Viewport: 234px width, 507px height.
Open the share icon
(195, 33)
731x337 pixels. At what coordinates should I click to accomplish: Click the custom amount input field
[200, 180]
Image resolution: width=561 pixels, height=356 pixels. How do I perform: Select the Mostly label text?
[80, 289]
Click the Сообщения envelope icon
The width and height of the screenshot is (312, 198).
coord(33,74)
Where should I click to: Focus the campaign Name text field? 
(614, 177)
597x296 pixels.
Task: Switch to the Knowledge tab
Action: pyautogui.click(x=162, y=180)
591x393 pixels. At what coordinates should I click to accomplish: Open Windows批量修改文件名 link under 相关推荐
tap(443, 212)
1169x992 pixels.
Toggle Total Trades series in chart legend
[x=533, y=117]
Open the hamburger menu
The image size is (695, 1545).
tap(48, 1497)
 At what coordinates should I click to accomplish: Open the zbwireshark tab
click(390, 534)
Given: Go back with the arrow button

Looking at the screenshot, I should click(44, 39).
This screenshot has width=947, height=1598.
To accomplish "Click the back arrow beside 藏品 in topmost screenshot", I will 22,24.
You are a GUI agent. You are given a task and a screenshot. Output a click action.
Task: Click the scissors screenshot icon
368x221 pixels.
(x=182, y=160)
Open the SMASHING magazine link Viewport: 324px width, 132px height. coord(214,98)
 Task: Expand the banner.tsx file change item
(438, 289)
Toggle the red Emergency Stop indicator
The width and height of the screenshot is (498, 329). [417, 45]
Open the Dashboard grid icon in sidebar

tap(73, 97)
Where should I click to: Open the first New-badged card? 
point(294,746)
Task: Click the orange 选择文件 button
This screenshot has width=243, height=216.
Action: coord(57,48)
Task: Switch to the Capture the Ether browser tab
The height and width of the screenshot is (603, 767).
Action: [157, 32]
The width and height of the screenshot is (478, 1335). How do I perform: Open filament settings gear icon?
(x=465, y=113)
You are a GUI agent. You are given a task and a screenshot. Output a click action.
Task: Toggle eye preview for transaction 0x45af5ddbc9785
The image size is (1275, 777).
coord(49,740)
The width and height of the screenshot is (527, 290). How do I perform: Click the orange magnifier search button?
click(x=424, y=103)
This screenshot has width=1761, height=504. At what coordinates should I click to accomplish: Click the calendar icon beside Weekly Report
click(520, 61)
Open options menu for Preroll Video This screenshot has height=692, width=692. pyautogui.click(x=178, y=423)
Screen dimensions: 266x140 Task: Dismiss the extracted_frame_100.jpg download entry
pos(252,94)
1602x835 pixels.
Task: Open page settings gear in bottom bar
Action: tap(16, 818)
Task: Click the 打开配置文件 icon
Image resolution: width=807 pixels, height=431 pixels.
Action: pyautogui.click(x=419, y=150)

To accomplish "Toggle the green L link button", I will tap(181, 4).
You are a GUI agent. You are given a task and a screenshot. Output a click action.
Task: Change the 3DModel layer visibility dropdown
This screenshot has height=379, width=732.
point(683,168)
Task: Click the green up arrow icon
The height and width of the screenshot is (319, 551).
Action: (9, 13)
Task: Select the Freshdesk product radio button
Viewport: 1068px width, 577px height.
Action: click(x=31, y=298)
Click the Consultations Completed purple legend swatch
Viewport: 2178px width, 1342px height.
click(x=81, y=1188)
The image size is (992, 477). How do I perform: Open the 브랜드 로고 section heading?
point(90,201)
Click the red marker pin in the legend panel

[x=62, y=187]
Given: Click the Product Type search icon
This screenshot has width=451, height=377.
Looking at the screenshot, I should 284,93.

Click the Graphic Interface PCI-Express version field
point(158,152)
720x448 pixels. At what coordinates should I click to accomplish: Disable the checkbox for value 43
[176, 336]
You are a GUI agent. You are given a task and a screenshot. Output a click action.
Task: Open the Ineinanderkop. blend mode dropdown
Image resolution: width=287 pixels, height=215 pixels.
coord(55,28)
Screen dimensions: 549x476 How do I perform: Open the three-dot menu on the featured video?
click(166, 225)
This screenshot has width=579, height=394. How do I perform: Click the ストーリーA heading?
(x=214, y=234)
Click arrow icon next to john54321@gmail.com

+++

Copy each line from the entries above that contains the string "green".

> [Written response]:
To accomplish "Toggle the green L link button", I will tap(181, 4).
Task: Click the green up arrow icon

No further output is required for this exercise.